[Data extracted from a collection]
--
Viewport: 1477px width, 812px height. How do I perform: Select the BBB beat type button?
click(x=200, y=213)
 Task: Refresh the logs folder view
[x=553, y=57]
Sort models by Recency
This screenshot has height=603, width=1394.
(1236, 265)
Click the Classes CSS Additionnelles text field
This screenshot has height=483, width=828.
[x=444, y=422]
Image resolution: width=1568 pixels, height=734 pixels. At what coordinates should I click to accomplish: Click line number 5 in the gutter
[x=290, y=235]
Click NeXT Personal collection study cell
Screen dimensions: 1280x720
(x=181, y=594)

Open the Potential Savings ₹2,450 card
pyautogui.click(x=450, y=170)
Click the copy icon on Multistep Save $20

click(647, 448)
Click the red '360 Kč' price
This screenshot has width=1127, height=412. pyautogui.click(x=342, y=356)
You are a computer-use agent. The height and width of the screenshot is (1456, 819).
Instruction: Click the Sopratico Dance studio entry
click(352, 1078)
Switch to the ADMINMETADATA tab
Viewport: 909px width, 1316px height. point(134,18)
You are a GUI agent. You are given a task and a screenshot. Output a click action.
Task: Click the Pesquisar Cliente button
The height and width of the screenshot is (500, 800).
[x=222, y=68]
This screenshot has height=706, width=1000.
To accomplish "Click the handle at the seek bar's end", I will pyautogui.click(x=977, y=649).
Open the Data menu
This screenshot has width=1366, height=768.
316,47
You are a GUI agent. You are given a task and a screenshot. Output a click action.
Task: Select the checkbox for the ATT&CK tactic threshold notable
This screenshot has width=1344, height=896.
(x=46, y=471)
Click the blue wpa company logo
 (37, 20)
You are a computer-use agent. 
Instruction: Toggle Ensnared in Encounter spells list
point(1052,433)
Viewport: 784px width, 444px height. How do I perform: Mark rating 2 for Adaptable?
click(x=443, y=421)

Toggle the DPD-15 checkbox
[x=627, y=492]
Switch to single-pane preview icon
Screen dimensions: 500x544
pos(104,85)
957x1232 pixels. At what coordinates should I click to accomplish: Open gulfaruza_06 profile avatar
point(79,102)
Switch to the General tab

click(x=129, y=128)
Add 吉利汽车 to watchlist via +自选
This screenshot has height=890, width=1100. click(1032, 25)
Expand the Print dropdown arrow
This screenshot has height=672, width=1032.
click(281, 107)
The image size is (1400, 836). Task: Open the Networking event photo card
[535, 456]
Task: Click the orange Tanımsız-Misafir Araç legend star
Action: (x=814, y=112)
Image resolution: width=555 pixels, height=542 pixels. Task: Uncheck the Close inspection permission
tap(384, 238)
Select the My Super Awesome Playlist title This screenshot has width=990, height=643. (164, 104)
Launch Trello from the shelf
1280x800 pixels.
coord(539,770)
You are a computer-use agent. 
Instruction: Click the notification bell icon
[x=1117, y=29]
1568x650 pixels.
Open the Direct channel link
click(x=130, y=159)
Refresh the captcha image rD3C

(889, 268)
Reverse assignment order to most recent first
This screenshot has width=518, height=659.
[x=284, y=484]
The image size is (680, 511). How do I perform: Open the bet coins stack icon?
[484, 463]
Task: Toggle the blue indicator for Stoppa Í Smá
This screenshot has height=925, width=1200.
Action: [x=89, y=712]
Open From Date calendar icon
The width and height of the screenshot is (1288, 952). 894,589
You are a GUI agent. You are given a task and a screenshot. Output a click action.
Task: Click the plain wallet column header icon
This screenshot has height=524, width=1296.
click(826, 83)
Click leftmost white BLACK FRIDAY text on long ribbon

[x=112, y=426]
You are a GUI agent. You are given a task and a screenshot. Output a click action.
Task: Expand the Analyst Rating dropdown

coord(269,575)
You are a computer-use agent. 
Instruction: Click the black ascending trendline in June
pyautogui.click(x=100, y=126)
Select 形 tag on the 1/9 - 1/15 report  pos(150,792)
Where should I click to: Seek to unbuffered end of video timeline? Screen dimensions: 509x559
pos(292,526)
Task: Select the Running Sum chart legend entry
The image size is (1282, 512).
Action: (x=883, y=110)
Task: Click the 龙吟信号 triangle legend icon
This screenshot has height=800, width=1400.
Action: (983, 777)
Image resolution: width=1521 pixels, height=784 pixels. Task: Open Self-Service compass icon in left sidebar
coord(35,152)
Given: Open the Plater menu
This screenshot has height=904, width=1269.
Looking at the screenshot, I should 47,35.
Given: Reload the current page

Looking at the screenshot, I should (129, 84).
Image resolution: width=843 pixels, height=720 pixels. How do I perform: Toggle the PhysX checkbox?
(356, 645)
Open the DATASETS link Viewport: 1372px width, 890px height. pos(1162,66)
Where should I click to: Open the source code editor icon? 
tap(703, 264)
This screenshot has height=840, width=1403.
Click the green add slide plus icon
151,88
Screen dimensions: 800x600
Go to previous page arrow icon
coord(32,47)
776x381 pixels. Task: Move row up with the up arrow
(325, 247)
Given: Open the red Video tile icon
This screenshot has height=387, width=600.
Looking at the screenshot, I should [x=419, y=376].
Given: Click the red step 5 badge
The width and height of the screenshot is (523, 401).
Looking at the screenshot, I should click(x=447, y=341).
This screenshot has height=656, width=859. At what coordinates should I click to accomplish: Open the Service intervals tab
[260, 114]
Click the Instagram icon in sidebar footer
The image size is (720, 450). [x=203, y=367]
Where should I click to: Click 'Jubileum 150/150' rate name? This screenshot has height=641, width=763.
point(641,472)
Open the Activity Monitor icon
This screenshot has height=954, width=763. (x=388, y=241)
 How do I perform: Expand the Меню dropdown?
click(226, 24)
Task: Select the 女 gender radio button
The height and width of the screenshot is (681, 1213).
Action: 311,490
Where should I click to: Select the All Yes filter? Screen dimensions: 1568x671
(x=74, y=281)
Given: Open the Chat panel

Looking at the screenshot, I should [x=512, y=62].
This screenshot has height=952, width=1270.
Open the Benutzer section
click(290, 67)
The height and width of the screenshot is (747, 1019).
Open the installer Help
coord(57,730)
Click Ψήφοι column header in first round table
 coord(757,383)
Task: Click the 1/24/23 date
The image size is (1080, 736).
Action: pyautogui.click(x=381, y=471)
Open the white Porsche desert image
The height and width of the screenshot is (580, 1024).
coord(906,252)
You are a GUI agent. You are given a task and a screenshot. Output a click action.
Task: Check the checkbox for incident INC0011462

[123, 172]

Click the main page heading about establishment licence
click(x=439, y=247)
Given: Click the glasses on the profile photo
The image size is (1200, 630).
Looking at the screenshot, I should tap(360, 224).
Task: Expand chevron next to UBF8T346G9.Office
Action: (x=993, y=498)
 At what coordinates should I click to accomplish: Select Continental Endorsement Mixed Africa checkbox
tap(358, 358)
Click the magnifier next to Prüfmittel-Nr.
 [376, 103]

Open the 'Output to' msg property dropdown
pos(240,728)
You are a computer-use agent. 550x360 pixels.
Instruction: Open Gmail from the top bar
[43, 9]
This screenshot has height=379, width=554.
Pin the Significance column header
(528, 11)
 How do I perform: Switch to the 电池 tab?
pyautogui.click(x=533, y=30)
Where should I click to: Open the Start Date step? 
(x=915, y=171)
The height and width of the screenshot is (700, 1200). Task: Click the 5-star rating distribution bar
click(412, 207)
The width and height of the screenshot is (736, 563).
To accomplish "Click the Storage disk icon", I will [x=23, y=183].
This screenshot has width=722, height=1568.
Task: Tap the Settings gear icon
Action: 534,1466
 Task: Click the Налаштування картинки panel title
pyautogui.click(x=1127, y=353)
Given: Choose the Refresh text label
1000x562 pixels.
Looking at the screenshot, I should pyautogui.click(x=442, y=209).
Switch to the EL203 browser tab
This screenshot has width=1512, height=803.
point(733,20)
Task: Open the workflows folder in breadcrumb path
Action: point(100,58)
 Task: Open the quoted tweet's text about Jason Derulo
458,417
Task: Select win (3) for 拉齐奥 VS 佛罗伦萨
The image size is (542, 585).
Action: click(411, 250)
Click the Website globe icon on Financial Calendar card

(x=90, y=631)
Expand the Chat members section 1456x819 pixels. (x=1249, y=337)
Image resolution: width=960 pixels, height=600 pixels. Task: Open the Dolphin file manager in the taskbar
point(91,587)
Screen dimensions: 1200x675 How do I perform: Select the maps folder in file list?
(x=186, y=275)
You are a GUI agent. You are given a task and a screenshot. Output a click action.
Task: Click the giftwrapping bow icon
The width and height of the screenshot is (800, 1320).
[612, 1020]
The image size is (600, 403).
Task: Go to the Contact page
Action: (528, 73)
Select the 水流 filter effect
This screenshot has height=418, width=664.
--
[Exercise goal]
Render the material as a numbered list with blank lines omitted, starting at the line containing "Click the main" and ending after the line containing "pyautogui.click(x=1127, y=353)".

[Result of the exercise]
1. Click the main page heading about establishment licence
2. click(x=439, y=247)
3. Given: Click the glasses on the profile photo
4. The image size is (1200, 630).
5. Looking at the screenshot, I should tap(360, 224).
6. Task: Expand chevron next to UBF8T346G9.Office
7. Action: (x=993, y=498)
8.  At what coordinates should I click to accomplish: Select Continental Endorsement Mixed Africa checkbox
9. tap(358, 358)
10. Click the magnifier next to Prüfmittel-Nr.
11.  [376, 103]
12. Open the 'Output to' msg property dropdown
13. pos(240,728)
14. You are a computer-use agent. 550x360 pixels.
15. Instruction: Open Gmail from the top bar
16. [43, 9]
17. This screenshot has height=379, width=554.
18. Pin the Significance column header
19. (528, 11)
20.  How do I perform: Switch to the 电池 tab?
21. pyautogui.click(x=533, y=30)
22. Where should I click to: Open the Start Date step? 
23. (x=915, y=171)
24. The height and width of the screenshot is (700, 1200). Task: Click the 5-star rating distribution bar
25. click(412, 207)
26. The width and height of the screenshot is (736, 563).
27. To accomplish "Click the Storage disk icon", I will [x=23, y=183].
28. This screenshot has width=722, height=1568.
29. Task: Tap the Settings gear icon
30. Action: 534,1466
31.  Task: Click the Налаштування картинки panel title
32. pyautogui.click(x=1127, y=353)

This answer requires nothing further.